Vitamin K is essential for the blood to clot to repair injuries.
Whenever a person has a bleeding wound, it is the K vitamin that is present in the blood that stops the bleeding and enables most minor cuts to heal quickly.
There are three different forms of Vitamin K.
- The first variant of the K vitamin is vitamin K1, also known as phylloquinone. This is the form of the K vitamin that is found in plant foods.
- The second form of the K vitamin is the vitamin K2, or menaquinone. This type of the K vitamin is formed by friendly bacteria in the intestines.
- Thirdly, there is vitamin K3 which is also known as menadione and is actually an artificial form of the K vitamin.
All three of these types of K vitamin end up in the liver where it is used to create the blood clotting substances.

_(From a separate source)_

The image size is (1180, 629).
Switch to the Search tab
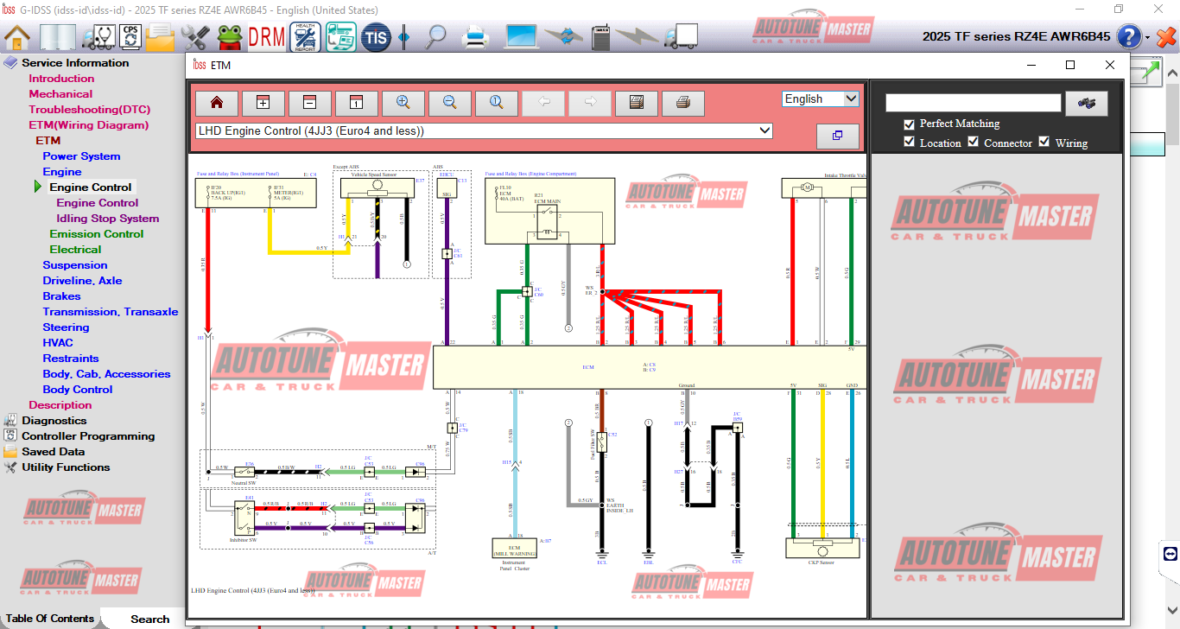149,619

The best natural sources of the K vitamin are green leafy vegetables, such as spinach. However, because the friendly bacteria in the intestine makes one of the forms of the K vitamin it is extremely rare for a person to have a deficiency of the K vitamin and so K vitamin supplements are not needed by the majority of people.
Apart from the main function of helping blood to clot, the K vitamin, specifically the Vitamin K1, has an important part to play in the bone building process. This K vitamin is required to retain the calcium in the bones and redistribute it to where it is needed.
Although a vitamin K deficiency is relatively rare there are certain groups of people who may suffer from it. Newborn babies may not have enough of the K vitamin as they have insufficient bacteria in their intestines to produce it. The majority of newborn babies in developed countries are therefore given a K vitamin injection to tide them over until the natural process takes over. That is the only time that a K vitamin supplement will be taken by most people throughout their lives. However, an extended course of antibiotics may lead to a K vitamin deficiency due to the fact that the antibiotics kill the intestinal bacteria as well as the ones that they are being taken to cure. Again, a K vitamin supplement may be given if the course of antibiotics has to continue for a long period of time.